= Same-sex civil unions in Ecuador =

Countries with civil unions in South America.

Same-sex civil unions in Ecuador, legally recognized as "de facto unions" (Unión de hecho), have been permitted since the adoption of the 2008 Constitution. On 15 September 2014, following agreements between LGBTQ organizations and the executive branch, the government formally implemented their registration.

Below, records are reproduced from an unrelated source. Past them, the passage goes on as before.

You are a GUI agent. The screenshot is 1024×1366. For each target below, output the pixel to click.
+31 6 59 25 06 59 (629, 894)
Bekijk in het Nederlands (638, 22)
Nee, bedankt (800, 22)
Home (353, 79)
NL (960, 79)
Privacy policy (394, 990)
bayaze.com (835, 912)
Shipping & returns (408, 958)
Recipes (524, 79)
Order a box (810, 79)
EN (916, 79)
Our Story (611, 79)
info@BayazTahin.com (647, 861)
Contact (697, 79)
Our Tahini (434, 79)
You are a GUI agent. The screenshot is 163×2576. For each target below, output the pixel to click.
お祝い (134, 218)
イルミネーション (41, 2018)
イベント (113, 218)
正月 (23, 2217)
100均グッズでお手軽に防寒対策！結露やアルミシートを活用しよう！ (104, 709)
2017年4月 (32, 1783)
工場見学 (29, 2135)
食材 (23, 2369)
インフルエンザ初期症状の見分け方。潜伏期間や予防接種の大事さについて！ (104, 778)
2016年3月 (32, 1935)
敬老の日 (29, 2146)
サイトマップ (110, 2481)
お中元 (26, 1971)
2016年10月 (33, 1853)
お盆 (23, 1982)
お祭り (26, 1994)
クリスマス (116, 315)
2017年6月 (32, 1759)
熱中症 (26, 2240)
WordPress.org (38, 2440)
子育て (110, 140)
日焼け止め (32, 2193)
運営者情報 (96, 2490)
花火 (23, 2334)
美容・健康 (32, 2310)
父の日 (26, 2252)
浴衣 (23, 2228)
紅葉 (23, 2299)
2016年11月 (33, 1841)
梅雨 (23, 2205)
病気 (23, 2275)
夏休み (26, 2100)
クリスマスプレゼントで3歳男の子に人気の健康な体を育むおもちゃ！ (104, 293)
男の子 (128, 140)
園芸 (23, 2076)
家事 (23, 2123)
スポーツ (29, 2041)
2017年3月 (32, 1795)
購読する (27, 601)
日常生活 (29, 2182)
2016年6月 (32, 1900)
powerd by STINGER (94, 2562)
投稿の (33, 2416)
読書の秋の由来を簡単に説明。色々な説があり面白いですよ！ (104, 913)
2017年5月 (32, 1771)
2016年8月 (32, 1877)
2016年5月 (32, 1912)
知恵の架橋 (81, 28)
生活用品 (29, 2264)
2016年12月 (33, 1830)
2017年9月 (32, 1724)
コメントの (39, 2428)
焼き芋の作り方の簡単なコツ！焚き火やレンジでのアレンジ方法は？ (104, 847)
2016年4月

The decision was announced by the President of Ecuador during his 387th weekly address, following a meeting with LGBTQ groups on 18 August 2014. The recognition of same-sex de facto unions as a civil status—granting rights comparable to marriage—was met with protests from conservative and religious groups.

== History ==
One of the earliest precedents for the recognition of same-sex couples in Ecuador occurred in 2004. Drawing on the historical development of common-law unions in the country—which had initially resembled private contracts before gaining legal recognition—activist Elizabeth Vásquez developed a strategy she described as "alternative litigation" to secure legal recognition for LGBTQ couples. She drafted a contract outlining the terms of a "gay union" between two men, Bermeo and Carrillo. Taking advantage of the fact that commercial contracts in Ecuador faced few restrictions as long as they did not violate existing laws, the document established provisions such as a joint property arrangement, the exchange of engagement rings, the presence of witnesses, and even referred to the parties as "bride and groom".

The notary who received the request initially refused, arguing that the couple was attempting to register a common-law marriage. Vásquez responded that the document was merely a commercial contract and that the notary's role was limited to certifying the agreement between the parties. The contract was ultimately notarized.